Batılı medya organlarının bir kısmının da çatışmalara olan yaklaşımı çifte standardın bir başka yönünü sergilemektedir. Uluslararası toplumun halklar nezdinde Filistin’e desteği ateşkes ve barışın uluslararası toplumun baskısıyla gelmesini, Filistin’e yönelik Batı’nın tavrının değişme ihtimalini az da olsa canlı tutmaktadır.

Uluslararası ilişkiler bir değişim içinde mi? Değişimi getirecek unsur yıllardır sürmekte olan Filistin’deki adaletsizlik mi? Değişimi tetikleyen aktör devletler değil de Filistin’e destek veren uluslararası toplum mu olacak? Batı ülkelerinin öne çıkardığı ve İkinci Dünya Savaşı’ndan bu yana uluslararası ilişkilerin çerçevesi olduğu öne sürülen insan haklarının en nihayetinde Filistinliler için de geçerli olması mı barışı getirecek? Batı bu ilkeleri Filistin’e uygulanmasına mı izin verecek yoksa uluslararası toplum Filistin’in bu haklara sahip olması yönünde momentum mu yaratacak? Veyahut Filistinliler diplomatik mücadeleleri ile bu hakları mı kazanacaklar?

| Verilen bilgiler |

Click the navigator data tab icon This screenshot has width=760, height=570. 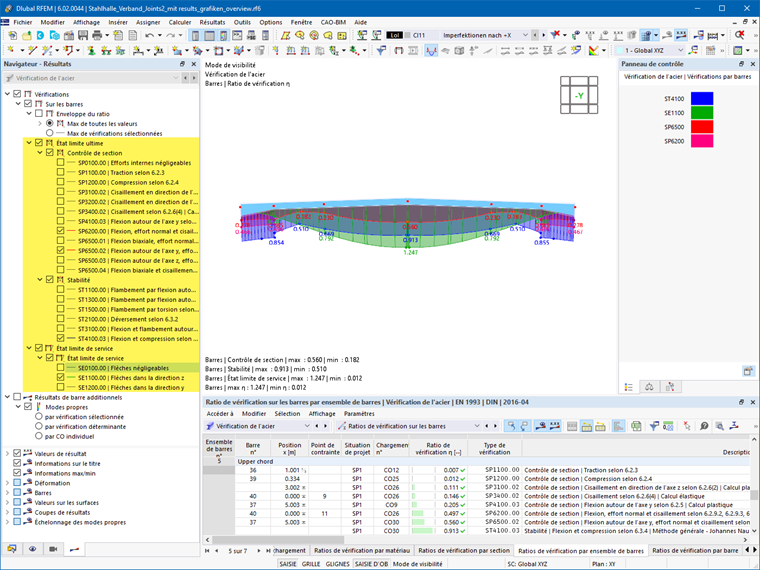(x=13, y=549)
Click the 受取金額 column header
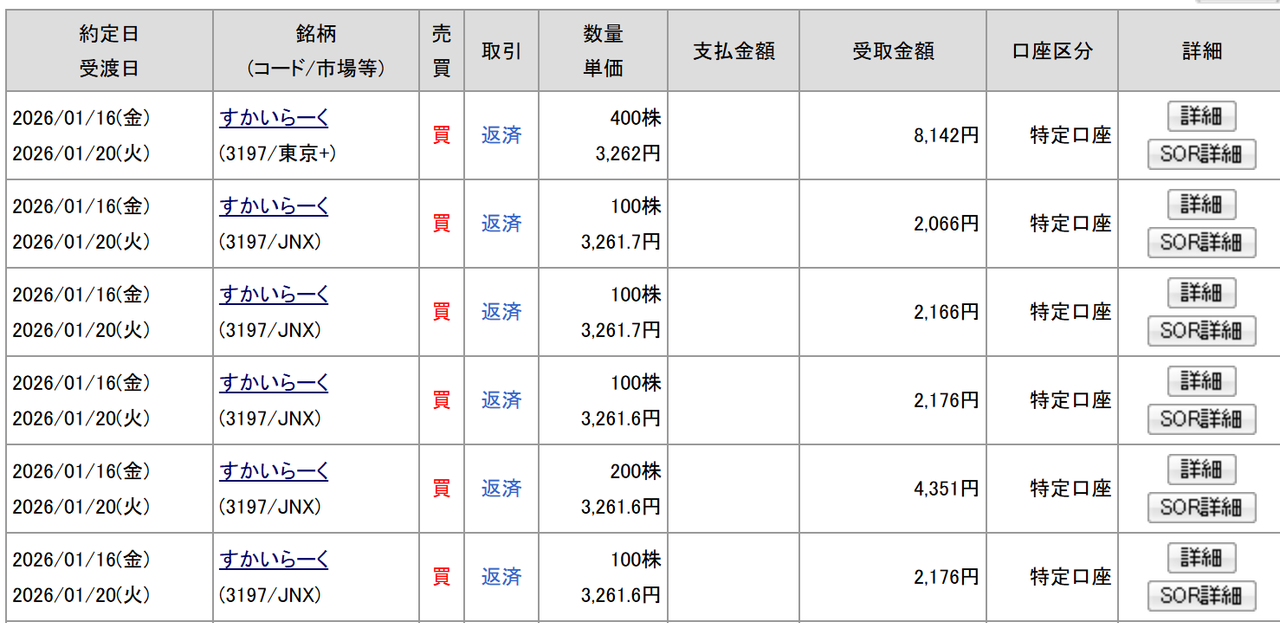The height and width of the screenshot is (623, 1280). point(892,51)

| Yapılacak iş |
Filistin konulu metinde "Uluslararası ilişkiler bir" ifadesini içeren sözlerle açılıp "hakları mı kazanacaklar?" ile kapanan bölümü hiçbir değişiklik yapmadan yeniden yazın. Bu iş için verilere ihtiyaç yoktur.

| Görevin yanıtı |
Uluslararası ilişkiler bir değişim içinde mi? Değişimi getirecek unsur yıllardır sürmekte olan Filistin’deki adaletsizlik mi? Değişimi tetikleyen aktör devletler değil de Filistin’e destek veren uluslararası toplum mu olacak? Batı ülkelerinin öne çıkardığı ve İkinci Dünya Savaşı’ndan bu yana uluslararası ilişkilerin çerçevesi olduğu öne sürülen insan haklarının en nihayetinde Filistinliler için de geçerli olması mı barışı getirecek? Batı bu ilkeleri Filistin’e uygulanmasına mı izin verecek yoksa uluslararası toplum Filistin’in bu haklara sahip olması yönünde momentum mu yaratacak? Veyahut Filistinliler diplomatik mücadeleleri ile bu hakları mı kazanacaklar?